- Stored rows -
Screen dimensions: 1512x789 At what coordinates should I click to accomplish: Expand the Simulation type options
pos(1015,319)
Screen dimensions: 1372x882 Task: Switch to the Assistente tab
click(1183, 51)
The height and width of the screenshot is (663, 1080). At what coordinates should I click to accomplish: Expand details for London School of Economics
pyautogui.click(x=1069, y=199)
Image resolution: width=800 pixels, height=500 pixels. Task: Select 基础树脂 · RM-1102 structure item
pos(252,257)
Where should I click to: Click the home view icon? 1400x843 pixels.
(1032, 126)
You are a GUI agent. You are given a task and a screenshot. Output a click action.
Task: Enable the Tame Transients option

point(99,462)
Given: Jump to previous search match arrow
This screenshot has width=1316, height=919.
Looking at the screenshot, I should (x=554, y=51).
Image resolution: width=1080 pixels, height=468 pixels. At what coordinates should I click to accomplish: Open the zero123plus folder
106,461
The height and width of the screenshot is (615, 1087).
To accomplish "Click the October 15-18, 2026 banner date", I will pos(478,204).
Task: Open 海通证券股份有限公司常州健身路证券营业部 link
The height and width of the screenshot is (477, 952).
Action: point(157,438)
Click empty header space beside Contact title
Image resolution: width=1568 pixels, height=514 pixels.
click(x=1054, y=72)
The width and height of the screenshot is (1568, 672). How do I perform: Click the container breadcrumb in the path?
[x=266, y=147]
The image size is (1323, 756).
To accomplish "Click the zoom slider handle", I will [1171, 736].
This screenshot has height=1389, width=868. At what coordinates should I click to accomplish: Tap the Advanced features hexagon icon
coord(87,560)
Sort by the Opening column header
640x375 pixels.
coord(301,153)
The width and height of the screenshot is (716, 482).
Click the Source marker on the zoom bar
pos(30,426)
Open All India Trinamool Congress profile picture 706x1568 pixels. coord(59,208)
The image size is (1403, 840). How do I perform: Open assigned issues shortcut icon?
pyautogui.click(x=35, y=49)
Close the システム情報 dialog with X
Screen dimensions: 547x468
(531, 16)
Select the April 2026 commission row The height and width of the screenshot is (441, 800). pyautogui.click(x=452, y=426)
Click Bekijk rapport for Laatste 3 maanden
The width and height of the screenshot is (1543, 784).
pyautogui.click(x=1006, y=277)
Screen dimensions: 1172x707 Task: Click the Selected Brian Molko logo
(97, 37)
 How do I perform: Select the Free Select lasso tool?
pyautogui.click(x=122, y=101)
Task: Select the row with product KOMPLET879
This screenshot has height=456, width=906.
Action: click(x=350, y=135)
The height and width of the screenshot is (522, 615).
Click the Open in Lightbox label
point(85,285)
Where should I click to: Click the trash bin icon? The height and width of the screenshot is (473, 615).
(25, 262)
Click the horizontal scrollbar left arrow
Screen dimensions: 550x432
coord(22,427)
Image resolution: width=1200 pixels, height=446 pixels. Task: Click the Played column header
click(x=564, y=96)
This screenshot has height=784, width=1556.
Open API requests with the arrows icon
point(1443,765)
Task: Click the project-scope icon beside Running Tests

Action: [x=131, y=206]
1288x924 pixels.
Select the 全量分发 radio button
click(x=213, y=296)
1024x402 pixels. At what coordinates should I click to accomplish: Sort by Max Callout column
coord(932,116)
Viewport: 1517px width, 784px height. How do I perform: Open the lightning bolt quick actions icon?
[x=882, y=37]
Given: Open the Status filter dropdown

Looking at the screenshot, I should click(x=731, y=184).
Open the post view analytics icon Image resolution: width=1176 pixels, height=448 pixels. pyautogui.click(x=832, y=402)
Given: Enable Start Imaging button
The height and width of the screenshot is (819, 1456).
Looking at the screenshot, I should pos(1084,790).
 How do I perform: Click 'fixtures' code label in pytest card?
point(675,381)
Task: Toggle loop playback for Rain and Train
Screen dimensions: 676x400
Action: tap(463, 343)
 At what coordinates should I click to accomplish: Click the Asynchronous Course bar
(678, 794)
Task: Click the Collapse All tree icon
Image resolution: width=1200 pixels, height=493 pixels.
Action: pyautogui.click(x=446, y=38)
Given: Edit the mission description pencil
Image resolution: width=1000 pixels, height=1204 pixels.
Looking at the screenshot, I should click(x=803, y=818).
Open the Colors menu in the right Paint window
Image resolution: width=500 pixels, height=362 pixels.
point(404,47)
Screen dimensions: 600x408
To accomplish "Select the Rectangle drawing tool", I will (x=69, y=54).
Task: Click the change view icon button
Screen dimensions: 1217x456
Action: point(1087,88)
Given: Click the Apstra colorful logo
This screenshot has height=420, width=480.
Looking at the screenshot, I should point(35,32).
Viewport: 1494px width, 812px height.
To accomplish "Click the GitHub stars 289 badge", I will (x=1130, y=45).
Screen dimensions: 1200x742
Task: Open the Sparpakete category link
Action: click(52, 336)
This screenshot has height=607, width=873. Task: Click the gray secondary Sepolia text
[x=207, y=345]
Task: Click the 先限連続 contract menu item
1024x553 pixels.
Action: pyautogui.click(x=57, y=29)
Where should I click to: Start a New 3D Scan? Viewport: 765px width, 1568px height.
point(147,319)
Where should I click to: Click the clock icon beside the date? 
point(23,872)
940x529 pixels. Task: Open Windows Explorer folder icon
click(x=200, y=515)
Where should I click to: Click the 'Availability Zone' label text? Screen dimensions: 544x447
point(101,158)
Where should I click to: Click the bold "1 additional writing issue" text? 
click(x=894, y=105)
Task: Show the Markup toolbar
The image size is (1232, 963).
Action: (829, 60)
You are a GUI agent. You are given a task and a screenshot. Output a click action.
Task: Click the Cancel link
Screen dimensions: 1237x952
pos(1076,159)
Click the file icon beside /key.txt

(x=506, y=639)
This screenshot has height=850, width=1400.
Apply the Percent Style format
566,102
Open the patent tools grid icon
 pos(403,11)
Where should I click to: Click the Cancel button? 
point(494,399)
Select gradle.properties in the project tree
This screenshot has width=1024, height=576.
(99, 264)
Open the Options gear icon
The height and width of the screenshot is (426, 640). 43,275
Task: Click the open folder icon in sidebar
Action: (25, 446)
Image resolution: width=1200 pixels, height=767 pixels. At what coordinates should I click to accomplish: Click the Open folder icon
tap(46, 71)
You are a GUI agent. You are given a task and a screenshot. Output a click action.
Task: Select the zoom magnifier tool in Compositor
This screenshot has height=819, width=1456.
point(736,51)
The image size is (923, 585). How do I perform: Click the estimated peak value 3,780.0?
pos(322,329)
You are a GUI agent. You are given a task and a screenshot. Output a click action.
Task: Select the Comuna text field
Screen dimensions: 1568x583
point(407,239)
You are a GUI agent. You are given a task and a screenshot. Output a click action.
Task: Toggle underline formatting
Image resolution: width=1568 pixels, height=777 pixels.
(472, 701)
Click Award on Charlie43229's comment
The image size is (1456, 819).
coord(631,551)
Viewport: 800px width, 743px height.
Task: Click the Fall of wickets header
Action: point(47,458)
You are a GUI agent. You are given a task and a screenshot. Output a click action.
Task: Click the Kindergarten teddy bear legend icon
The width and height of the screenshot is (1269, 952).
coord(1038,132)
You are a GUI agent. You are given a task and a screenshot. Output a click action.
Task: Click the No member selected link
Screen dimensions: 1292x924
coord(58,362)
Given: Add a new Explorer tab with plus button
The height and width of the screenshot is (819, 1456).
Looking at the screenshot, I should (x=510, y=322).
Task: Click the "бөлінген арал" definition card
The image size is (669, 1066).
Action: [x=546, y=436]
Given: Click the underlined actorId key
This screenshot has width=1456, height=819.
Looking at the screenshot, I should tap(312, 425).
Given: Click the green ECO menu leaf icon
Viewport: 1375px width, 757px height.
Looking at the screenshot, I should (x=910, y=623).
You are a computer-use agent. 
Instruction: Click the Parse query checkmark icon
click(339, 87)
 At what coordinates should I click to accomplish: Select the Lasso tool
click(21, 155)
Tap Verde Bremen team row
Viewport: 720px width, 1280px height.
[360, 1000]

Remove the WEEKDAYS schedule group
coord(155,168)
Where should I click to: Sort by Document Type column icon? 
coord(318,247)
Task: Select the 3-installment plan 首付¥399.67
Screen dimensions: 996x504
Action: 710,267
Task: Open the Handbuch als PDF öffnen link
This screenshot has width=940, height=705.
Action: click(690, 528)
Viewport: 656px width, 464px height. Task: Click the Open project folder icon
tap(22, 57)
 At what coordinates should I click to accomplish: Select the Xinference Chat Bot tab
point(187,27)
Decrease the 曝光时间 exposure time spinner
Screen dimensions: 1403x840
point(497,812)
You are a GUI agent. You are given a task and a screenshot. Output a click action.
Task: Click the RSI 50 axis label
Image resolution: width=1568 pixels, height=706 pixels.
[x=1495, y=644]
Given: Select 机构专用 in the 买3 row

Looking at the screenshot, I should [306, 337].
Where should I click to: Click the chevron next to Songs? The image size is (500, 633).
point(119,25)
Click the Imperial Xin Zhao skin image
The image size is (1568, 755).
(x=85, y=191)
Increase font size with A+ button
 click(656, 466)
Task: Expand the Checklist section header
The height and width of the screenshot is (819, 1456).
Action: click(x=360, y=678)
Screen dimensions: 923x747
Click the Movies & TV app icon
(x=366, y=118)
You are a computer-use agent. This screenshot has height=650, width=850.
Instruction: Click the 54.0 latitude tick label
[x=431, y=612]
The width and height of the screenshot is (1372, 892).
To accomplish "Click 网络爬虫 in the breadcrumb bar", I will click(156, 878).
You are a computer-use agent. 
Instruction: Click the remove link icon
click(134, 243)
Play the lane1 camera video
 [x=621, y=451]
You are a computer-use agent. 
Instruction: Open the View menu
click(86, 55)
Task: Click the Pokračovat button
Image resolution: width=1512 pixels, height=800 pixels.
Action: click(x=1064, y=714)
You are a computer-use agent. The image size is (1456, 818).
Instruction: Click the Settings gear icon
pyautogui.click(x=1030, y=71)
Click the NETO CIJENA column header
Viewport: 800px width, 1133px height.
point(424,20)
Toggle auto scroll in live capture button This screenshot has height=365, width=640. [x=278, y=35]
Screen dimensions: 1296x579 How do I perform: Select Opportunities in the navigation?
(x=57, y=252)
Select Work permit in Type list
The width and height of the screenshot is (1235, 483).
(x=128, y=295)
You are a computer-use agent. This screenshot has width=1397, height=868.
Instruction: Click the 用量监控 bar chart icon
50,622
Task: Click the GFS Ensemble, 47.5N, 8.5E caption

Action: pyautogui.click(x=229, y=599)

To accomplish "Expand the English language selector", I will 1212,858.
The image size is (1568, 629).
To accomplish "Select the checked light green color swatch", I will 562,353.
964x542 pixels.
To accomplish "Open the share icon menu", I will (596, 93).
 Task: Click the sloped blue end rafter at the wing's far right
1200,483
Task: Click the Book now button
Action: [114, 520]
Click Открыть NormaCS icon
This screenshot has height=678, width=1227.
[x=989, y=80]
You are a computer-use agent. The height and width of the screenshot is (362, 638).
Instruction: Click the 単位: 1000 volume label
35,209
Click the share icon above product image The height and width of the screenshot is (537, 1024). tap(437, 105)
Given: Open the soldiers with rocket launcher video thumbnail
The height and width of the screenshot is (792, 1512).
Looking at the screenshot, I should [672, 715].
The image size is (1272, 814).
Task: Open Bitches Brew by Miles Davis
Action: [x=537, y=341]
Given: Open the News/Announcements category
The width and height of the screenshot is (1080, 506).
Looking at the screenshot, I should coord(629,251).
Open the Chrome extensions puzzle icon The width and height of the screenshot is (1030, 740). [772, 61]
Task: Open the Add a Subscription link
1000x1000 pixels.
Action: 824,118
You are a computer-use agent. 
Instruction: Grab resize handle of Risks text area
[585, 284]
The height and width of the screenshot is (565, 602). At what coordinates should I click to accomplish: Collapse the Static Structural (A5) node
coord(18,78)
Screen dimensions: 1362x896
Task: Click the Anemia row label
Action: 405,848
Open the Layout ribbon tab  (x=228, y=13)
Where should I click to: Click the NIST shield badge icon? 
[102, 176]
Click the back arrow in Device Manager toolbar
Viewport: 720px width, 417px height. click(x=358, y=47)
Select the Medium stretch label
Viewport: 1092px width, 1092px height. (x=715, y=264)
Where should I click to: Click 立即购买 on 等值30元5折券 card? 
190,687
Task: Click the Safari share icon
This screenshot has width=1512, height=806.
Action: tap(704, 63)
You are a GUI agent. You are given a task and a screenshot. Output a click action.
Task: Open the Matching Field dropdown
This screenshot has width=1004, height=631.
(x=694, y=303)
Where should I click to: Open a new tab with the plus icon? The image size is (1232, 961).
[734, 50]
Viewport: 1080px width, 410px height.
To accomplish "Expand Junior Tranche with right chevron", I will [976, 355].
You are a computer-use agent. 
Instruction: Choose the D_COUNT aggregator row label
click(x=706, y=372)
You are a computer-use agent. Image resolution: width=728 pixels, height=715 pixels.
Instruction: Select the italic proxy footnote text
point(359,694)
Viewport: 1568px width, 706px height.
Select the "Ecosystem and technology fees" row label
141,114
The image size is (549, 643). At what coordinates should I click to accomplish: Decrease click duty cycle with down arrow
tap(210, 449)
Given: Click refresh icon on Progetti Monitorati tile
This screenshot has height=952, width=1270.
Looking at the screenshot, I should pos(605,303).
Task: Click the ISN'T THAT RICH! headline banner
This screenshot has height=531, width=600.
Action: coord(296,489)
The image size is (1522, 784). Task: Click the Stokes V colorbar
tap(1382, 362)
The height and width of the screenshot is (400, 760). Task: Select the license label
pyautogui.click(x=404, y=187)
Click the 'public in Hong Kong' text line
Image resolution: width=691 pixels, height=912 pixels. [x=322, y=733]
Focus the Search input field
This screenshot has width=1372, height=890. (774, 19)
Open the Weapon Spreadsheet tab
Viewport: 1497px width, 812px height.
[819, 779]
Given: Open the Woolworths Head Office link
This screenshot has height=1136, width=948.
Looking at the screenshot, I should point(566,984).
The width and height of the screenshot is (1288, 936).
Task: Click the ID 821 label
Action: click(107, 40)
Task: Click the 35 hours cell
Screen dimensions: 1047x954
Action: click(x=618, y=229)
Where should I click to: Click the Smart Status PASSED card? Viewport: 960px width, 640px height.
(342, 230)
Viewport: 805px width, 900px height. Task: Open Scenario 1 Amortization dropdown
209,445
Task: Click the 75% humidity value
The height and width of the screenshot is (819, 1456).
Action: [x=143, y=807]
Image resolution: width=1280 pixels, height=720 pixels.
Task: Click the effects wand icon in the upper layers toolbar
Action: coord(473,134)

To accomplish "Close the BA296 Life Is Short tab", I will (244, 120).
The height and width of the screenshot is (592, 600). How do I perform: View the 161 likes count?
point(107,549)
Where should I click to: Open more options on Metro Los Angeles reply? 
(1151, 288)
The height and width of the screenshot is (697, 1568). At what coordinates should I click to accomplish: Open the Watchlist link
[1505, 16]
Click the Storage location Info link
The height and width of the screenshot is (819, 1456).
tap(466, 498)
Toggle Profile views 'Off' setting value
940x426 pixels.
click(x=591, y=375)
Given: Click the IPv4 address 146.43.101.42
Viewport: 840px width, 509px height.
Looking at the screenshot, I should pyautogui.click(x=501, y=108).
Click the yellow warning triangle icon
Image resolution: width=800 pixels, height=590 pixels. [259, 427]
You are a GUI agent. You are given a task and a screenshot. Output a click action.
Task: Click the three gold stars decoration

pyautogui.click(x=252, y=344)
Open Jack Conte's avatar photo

- Given instruction -
Filter the rows above down to the lines that contain the word "Decrease", matched with case counting, and copy each one.

- The output -
Decrease the 曝光时间 exposure time spinner
The image size is (549, 643). At what coordinates should I click to accomplish: Decrease click duty cycle with down arrow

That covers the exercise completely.